Rep. Ammons filed and adopted a resolution which officially recognizes the 15th anniversary of the Institute and its societal, scientific, and scholarly contributions made to research within the state of Illinois.
The IGB was dedicated on March 29, 2007 with special funding from the Illinois Legislature, and operates under the mission of advancing life sciences research and stimulating bioeconomic development in the state of Illinois. Members of the IGB work collaboratively, utilizing a team-based framework that leverages expertise from many distinct disciplines in science and engineering and unites fundamental and applied research approaches to tackle grand scientific challenges.
Bringing in over $520 million in funding since inception, the Institute has established critical relationships with major industry partners such as Abbott, Bayer, BP, Dow AgroSciences, Illumina, IBM Systems, Intel Corp., and ZEISS Microscopy, as well as federal agencies including the Department of Defense, Department of Energy, National Institutes of Health, National Science Foundation, and United States Department of Agriculture.
Leveraging the entrepreneurial and innovative qualities of the more than 200 institute faculty and affiliates, over 20 start-up and small companies have launched in areas including gene therapy, sustainable fertilizer, autonomous robotics, cancer therapeutics, synthetic biology, and diagnostic solutions.
As part of its commitment to advancing public engagement with scientific progress, the IGB also hosts a broad variety of outreach and education programs to promote awareness of the field of genomic research. Opportunities are offered for a variety of groups and age levels and include structured workshops for judges, CEOs, physicians and other professionals, summer camps for children, travelling art exhibits, and museum learning stations.

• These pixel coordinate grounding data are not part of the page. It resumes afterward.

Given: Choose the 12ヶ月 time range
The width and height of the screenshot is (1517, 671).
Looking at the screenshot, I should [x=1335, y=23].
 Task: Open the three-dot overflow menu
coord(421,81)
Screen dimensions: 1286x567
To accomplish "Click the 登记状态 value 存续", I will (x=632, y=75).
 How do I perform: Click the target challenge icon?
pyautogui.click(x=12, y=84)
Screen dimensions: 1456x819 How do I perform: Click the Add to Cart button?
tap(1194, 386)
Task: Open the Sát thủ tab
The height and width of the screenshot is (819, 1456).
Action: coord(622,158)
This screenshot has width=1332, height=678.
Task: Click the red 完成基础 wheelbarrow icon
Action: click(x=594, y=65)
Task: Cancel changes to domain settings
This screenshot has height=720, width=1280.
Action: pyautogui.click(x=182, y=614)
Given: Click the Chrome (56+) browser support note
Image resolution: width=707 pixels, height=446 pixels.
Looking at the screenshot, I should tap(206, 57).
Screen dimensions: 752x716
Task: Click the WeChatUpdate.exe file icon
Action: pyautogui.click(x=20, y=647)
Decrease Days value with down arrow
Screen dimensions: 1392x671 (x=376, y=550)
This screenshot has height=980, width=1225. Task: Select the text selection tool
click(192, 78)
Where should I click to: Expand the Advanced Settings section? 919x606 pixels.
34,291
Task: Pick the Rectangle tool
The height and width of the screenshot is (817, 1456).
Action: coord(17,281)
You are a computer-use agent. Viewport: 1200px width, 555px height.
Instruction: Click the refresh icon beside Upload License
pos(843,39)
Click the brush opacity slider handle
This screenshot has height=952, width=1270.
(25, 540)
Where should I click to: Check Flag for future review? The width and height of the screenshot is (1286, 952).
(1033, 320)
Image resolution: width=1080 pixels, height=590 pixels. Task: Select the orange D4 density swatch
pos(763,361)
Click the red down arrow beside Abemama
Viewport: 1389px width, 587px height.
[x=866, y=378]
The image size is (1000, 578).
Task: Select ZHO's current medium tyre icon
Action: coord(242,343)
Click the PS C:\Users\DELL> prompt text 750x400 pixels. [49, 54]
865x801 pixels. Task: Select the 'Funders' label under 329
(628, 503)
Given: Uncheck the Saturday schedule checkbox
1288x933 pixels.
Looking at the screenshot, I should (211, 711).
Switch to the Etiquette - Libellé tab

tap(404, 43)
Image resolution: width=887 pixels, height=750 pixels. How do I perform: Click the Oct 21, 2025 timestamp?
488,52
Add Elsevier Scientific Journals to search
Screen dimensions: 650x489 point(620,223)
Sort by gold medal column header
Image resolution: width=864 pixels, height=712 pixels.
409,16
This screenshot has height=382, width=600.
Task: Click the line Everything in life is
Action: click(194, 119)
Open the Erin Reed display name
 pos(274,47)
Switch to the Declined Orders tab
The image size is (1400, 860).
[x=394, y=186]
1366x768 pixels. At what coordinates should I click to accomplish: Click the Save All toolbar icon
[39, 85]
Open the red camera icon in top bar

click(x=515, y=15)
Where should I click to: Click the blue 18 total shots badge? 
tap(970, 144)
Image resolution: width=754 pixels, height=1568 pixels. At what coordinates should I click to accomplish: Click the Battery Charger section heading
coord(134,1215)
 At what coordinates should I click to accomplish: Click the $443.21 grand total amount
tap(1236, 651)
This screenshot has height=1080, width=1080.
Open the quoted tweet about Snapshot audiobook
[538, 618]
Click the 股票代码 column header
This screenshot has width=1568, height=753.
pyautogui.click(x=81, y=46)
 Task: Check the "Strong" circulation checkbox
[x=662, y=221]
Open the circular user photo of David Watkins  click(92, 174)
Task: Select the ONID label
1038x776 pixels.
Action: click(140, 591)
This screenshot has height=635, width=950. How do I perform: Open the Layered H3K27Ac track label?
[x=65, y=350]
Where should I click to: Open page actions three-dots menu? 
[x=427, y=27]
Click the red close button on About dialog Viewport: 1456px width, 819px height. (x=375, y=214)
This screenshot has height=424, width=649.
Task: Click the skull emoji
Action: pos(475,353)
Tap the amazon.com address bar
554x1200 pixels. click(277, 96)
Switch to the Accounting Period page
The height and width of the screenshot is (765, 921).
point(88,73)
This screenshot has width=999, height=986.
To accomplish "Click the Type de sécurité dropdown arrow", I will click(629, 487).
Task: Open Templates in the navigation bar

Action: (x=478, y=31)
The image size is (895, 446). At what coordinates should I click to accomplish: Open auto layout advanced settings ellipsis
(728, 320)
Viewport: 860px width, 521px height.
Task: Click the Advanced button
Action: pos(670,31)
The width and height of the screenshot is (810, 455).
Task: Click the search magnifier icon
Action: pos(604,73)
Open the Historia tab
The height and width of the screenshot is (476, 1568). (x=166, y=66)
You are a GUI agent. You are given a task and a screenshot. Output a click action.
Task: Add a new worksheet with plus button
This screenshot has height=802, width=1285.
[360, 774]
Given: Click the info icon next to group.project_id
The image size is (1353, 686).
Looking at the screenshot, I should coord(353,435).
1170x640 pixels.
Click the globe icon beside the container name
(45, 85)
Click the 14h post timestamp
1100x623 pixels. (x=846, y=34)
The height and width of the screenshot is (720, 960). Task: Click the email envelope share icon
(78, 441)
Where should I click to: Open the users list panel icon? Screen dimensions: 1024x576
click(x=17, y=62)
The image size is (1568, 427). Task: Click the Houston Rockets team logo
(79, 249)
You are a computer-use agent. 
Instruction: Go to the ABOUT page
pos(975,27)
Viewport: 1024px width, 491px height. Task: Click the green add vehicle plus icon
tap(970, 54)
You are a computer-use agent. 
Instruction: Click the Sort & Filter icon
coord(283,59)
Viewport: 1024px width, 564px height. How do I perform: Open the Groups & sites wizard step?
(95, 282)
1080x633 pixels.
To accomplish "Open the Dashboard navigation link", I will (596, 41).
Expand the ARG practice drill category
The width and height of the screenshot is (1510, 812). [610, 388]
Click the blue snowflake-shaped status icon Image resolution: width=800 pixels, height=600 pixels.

“The IGB has been at the forefront of genomics since its launch in 2007,” said IGB Director Gene Robinson, Swanlund Chair and Professor of Entomology. “During the ensuing 15 years we have made great strides in this emergent field, expanding to become the most comprehensive genomics institute in the country through a research portfolio spanning medicine, agriculture, energy, and technology. In that same timeframe we have also directed significant effort towards the critical goal of furthering public understanding and engagement with the life sciences.”